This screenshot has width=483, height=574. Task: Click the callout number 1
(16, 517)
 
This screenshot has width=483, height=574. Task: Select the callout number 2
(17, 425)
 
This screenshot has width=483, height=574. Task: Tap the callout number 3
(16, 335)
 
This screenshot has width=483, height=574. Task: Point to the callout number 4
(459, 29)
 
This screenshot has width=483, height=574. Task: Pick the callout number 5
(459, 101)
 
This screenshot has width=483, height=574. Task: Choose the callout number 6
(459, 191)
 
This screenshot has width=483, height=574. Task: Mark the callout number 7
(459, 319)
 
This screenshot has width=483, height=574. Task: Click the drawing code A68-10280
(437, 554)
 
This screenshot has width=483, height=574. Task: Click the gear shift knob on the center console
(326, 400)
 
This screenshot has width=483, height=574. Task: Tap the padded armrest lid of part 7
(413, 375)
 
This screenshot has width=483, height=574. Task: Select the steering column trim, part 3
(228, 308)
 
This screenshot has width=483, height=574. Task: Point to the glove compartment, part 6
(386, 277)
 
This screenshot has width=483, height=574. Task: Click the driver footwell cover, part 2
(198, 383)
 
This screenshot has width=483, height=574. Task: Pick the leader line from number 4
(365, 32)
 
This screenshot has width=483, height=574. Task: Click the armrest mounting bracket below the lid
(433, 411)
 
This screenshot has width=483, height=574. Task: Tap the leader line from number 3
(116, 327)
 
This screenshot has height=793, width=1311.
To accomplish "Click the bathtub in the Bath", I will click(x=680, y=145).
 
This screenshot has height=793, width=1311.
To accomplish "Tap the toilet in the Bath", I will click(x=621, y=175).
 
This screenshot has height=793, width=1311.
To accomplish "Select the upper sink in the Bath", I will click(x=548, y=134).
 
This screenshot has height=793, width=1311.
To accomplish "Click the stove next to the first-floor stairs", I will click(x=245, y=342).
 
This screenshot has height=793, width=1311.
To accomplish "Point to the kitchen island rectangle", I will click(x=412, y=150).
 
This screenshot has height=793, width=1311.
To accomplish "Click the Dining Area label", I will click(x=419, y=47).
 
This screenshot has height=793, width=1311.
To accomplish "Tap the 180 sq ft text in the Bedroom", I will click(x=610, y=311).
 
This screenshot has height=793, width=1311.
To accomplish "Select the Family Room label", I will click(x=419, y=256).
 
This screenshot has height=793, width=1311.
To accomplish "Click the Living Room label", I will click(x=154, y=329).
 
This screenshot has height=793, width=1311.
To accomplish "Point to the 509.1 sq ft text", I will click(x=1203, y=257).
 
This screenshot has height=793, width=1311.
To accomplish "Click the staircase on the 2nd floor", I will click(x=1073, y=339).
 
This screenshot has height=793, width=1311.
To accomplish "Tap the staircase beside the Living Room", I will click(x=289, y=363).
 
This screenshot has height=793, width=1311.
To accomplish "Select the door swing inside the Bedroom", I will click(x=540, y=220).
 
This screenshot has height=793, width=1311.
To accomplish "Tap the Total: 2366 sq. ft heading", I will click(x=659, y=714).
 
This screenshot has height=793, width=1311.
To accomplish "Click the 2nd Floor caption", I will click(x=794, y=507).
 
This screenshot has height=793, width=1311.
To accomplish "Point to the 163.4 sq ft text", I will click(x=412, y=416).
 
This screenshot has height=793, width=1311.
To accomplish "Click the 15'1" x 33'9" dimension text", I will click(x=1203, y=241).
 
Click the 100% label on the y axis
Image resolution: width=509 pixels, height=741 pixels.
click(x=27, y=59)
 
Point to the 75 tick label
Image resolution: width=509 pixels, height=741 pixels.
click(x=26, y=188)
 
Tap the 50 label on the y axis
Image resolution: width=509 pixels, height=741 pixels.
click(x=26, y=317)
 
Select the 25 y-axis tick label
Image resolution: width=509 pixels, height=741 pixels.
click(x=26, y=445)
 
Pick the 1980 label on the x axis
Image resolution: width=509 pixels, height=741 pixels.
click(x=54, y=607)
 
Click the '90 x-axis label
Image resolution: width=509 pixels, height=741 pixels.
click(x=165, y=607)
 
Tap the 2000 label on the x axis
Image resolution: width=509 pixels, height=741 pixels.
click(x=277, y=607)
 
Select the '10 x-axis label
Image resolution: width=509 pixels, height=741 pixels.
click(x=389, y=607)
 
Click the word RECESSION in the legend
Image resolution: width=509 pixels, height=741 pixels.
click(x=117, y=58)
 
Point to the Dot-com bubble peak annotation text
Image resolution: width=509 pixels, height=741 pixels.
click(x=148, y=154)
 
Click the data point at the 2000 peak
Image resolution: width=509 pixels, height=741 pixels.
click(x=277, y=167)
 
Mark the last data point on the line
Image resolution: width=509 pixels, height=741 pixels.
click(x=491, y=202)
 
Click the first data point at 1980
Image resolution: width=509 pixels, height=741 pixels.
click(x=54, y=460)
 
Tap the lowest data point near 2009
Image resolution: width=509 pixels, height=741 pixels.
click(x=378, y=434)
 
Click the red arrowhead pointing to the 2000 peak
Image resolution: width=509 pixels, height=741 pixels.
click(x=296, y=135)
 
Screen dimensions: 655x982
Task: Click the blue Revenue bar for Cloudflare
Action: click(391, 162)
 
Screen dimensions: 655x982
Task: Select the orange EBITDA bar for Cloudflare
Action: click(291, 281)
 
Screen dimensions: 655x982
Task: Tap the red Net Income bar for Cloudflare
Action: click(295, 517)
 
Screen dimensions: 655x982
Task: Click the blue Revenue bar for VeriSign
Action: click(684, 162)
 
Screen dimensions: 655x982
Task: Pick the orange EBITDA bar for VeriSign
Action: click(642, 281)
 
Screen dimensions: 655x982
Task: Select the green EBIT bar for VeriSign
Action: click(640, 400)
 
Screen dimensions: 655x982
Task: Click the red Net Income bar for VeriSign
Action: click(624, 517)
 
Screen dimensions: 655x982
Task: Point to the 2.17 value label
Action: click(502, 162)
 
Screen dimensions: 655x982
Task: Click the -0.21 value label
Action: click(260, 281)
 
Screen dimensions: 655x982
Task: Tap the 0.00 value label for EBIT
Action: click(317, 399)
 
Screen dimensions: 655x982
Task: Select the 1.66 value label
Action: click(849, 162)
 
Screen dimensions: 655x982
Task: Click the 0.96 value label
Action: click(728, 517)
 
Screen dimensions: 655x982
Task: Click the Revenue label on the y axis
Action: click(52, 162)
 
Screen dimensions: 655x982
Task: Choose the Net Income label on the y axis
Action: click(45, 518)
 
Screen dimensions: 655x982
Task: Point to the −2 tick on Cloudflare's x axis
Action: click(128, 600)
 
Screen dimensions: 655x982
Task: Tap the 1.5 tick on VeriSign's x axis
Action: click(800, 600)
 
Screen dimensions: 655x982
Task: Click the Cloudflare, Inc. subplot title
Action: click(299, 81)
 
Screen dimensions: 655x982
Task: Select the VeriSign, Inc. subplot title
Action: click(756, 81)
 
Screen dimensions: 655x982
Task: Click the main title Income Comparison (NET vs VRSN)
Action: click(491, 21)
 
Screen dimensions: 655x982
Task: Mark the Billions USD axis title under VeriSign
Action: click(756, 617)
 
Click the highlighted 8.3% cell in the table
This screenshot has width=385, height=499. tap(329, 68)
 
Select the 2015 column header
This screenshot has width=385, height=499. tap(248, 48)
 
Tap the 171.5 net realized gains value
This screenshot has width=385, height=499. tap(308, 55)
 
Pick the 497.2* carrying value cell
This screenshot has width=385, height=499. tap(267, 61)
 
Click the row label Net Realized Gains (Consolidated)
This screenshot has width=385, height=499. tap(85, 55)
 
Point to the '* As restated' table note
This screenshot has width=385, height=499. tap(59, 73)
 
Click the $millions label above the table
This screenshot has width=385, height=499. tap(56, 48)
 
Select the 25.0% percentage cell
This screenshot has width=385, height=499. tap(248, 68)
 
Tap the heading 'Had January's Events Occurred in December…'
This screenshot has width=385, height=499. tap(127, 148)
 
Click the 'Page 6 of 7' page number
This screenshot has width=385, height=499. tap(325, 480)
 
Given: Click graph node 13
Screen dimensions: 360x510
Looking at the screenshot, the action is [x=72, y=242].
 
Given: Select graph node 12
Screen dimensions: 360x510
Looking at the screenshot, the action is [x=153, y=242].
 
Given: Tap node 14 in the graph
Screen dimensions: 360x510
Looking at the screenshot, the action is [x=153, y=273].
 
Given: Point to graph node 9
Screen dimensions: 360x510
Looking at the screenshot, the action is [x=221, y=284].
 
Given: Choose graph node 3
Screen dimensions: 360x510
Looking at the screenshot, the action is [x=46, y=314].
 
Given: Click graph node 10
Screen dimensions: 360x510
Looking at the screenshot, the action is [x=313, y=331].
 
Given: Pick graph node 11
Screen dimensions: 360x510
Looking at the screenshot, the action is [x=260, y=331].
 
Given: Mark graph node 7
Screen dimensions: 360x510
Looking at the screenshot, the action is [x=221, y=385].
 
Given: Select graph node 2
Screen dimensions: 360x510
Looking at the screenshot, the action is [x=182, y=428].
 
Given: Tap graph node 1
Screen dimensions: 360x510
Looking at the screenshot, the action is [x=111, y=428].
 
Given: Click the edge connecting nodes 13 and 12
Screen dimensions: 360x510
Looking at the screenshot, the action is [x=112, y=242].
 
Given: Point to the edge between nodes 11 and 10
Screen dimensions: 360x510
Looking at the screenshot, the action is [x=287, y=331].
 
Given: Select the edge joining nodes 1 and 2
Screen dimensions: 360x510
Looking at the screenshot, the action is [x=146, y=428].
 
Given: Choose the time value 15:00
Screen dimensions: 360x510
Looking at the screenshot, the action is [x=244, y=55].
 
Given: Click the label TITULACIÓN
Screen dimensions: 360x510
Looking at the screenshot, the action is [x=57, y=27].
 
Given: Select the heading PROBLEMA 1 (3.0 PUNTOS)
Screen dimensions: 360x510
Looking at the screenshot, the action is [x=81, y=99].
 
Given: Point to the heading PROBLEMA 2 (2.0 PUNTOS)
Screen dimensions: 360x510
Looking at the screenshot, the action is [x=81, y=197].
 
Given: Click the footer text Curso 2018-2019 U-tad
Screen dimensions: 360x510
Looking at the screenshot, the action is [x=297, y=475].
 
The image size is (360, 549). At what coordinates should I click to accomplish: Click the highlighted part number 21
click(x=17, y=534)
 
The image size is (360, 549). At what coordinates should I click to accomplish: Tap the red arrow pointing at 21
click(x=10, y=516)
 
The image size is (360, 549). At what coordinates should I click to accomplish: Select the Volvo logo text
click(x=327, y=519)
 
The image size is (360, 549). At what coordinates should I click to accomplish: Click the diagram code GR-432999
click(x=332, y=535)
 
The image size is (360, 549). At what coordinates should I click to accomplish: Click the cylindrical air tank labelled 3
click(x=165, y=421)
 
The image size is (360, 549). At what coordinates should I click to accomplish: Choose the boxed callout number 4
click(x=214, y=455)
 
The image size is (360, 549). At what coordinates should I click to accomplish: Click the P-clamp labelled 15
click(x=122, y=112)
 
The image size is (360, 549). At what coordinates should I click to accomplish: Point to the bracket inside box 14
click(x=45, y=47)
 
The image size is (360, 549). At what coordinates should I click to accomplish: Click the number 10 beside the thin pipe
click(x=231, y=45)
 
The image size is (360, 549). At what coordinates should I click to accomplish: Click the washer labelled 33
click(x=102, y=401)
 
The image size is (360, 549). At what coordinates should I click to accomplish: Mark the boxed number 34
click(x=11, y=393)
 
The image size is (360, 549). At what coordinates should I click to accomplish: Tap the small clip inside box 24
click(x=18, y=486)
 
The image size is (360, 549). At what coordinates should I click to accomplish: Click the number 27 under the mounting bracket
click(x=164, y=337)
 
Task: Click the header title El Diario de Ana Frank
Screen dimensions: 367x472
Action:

- _Exercise prompt_: Render as a Markdown table the lines from the one containing "Task: Click the header" through the end of the items, with columns headed Row and Line, leaving out any blank lines.

- _Response_:
| Row | Line |
|---|---|
| 1 | Task: Click the header title El Diario de Ana Frank |
| 2 | Screen dimensions: 367x472 |
| 3 | Action: |